[Directions] Could you retype every line of the data underneath without altering anything?

** Material provided follows **

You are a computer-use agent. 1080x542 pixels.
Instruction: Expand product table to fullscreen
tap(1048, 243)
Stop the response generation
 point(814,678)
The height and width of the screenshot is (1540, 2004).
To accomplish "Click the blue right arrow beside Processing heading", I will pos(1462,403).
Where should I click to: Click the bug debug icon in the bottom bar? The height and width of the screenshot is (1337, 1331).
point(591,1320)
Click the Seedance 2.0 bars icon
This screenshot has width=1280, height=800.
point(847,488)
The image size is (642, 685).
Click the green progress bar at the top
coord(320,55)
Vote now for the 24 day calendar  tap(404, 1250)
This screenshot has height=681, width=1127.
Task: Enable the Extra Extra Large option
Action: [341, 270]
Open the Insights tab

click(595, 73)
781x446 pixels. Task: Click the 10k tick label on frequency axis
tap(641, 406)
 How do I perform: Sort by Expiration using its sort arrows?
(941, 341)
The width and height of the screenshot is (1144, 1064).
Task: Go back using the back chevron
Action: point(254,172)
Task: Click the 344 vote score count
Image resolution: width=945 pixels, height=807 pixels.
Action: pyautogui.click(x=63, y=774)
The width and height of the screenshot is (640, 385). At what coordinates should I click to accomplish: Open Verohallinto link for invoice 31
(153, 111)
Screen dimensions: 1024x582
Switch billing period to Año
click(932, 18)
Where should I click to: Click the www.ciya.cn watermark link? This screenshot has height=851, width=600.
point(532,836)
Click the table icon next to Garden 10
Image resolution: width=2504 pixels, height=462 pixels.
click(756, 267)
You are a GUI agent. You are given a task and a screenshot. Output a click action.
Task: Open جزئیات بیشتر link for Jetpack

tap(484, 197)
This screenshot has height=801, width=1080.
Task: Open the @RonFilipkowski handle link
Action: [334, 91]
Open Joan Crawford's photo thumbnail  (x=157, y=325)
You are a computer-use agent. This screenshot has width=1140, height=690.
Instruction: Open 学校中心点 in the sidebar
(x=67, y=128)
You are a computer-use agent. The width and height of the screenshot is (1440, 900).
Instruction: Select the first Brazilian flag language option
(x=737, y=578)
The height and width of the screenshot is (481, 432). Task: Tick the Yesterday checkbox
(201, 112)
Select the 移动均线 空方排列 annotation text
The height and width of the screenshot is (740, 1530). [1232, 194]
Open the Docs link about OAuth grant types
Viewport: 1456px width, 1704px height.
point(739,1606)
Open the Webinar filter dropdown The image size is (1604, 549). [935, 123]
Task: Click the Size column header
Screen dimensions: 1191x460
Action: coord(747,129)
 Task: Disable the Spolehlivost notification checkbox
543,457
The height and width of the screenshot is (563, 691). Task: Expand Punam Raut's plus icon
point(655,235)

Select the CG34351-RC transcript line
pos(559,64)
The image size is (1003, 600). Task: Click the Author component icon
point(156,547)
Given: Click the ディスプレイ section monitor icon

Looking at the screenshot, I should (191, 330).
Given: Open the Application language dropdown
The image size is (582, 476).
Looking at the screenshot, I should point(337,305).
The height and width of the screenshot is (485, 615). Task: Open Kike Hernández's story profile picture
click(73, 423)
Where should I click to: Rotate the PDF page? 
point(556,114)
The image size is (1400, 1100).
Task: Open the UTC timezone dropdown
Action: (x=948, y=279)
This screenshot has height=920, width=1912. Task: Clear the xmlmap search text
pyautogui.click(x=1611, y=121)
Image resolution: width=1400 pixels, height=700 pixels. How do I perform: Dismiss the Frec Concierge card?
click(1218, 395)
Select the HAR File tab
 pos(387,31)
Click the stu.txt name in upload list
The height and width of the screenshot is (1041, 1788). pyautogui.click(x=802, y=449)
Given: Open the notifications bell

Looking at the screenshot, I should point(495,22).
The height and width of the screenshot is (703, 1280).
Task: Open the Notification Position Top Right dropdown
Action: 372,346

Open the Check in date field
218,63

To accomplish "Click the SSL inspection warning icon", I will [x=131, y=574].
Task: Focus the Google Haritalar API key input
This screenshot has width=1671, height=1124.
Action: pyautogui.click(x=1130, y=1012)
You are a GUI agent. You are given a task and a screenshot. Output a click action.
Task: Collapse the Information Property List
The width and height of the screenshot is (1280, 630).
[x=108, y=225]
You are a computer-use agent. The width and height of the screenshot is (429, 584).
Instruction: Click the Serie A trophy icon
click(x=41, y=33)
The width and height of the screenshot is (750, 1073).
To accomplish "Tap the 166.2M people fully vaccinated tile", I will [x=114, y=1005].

** End of Material provided **

[Answer to this task]
You are a computer-use agent. 1080x542 pixels.
Instruction: Expand product table to fullscreen
tap(1048, 243)
Stop the response generation
 point(814,678)
The height and width of the screenshot is (1540, 2004).
To accomplish "Click the blue right arrow beside Processing heading", I will pos(1462,403).
Where should I click to: Click the bug debug icon in the bottom bar? The height and width of the screenshot is (1337, 1331).
point(591,1320)
Click the Seedance 2.0 bars icon
This screenshot has width=1280, height=800.
point(847,488)
The image size is (642, 685).
Click the green progress bar at the top
coord(320,55)
Vote now for the 24 day calendar  tap(404, 1250)
This screenshot has height=681, width=1127.
Task: Enable the Extra Extra Large option
Action: [341, 270]
Open the Insights tab

click(595, 73)
781x446 pixels. Task: Click the 10k tick label on frequency axis
tap(641, 406)
 How do I perform: Sort by Expiration using its sort arrows?
(941, 341)
The width and height of the screenshot is (1144, 1064).
Task: Go back using the back chevron
Action: point(254,172)
Task: Click the 344 vote score count
Image resolution: width=945 pixels, height=807 pixels.
Action: pyautogui.click(x=63, y=774)
The width and height of the screenshot is (640, 385). At what coordinates should I click to accomplish: Open Verohallinto link for invoice 31
(153, 111)
Screen dimensions: 1024x582
Switch billing period to Año
click(932, 18)
Where should I click to: Click the www.ciya.cn watermark link? This screenshot has height=851, width=600.
point(532,836)
Click the table icon next to Garden 10
Image resolution: width=2504 pixels, height=462 pixels.
click(756, 267)
You are a GUI agent. You are given a task and a screenshot. Output a click action.
Task: Open جزئیات بیشتر link for Jetpack

tap(484, 197)
This screenshot has height=801, width=1080.
Task: Open the @RonFilipkowski handle link
Action: [334, 91]
Open Joan Crawford's photo thumbnail  (x=157, y=325)
You are a computer-use agent. This screenshot has width=1140, height=690.
Instruction: Open 学校中心点 in the sidebar
(x=67, y=128)
You are a computer-use agent. The width and height of the screenshot is (1440, 900).
Instruction: Select the first Brazilian flag language option
(x=737, y=578)
The height and width of the screenshot is (481, 432). Task: Tick the Yesterday checkbox
(201, 112)
Select the 移动均线 空方排列 annotation text
The height and width of the screenshot is (740, 1530). [1232, 194]
Open the Docs link about OAuth grant types
Viewport: 1456px width, 1704px height.
point(739,1606)
Open the Webinar filter dropdown The image size is (1604, 549). [935, 123]
Task: Click the Size column header
Screen dimensions: 1191x460
Action: coord(747,129)
 Task: Disable the Spolehlivost notification checkbox
543,457
The height and width of the screenshot is (563, 691). Task: Expand Punam Raut's plus icon
point(655,235)

Select the CG34351-RC transcript line
pos(559,64)
The image size is (1003, 600). Task: Click the Author component icon
point(156,547)
Given: Click the ディスプレイ section monitor icon

Looking at the screenshot, I should (191, 330).
Given: Open the Application language dropdown
The image size is (582, 476).
Looking at the screenshot, I should point(337,305).
The height and width of the screenshot is (485, 615). Task: Open Kike Hernández's story profile picture
click(73, 423)
Where should I click to: Rotate the PDF page? 
point(556,114)
The image size is (1400, 1100).
Task: Open the UTC timezone dropdown
Action: (x=948, y=279)
This screenshot has height=920, width=1912. Task: Clear the xmlmap search text
pyautogui.click(x=1611, y=121)
Image resolution: width=1400 pixels, height=700 pixels. How do I perform: Dismiss the Frec Concierge card?
click(1218, 395)
Select the HAR File tab
 pos(387,31)
Click the stu.txt name in upload list
The height and width of the screenshot is (1041, 1788). pyautogui.click(x=802, y=449)
Given: Open the notifications bell

Looking at the screenshot, I should point(495,22).
The height and width of the screenshot is (703, 1280).
Task: Open the Notification Position Top Right dropdown
Action: 372,346

Open the Check in date field
218,63

To accomplish "Click the SSL inspection warning icon", I will [x=131, y=574].
Task: Focus the Google Haritalar API key input
This screenshot has width=1671, height=1124.
Action: pyautogui.click(x=1130, y=1012)
You are a GUI agent. You are given a task and a screenshot. Output a click action.
Task: Collapse the Information Property List
The width and height of the screenshot is (1280, 630).
[x=108, y=225]
You are a computer-use agent. The width and height of the screenshot is (429, 584).
Instruction: Click the Serie A trophy icon
click(x=41, y=33)
The width and height of the screenshot is (750, 1073).
To accomplish "Tap the 166.2M people fully vaccinated tile", I will [x=114, y=1005].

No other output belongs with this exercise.